### Exercise
Please show all lines of the records that include "will".

======== Information ========

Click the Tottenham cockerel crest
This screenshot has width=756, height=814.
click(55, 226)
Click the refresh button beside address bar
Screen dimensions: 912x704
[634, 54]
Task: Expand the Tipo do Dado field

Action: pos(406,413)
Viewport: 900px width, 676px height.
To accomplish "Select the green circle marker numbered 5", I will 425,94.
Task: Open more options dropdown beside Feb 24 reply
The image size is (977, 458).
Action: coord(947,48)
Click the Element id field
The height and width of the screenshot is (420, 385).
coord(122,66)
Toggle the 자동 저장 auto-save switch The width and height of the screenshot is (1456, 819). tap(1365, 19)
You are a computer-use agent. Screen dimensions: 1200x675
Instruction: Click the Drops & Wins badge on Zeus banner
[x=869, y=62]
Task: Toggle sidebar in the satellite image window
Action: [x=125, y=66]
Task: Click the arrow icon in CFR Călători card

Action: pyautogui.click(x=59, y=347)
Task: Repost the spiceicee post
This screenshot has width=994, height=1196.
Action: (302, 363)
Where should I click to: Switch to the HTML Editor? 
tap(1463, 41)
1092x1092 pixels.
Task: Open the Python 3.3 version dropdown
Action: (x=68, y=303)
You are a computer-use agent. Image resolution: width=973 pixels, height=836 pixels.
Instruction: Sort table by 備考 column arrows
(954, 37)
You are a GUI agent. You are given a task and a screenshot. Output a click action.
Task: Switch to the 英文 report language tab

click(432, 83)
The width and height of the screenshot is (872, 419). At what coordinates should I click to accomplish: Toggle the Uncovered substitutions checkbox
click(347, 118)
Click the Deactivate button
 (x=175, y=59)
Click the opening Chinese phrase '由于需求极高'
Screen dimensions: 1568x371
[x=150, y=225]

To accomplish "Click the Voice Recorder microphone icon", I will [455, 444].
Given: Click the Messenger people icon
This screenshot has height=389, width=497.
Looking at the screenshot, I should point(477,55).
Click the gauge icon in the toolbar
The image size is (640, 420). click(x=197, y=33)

========

### Task result
To accomplish "Select the green circle marker numbered 5", I will 425,94.
To accomplish "Click the Voice Recorder microphone icon", I will [455, 444].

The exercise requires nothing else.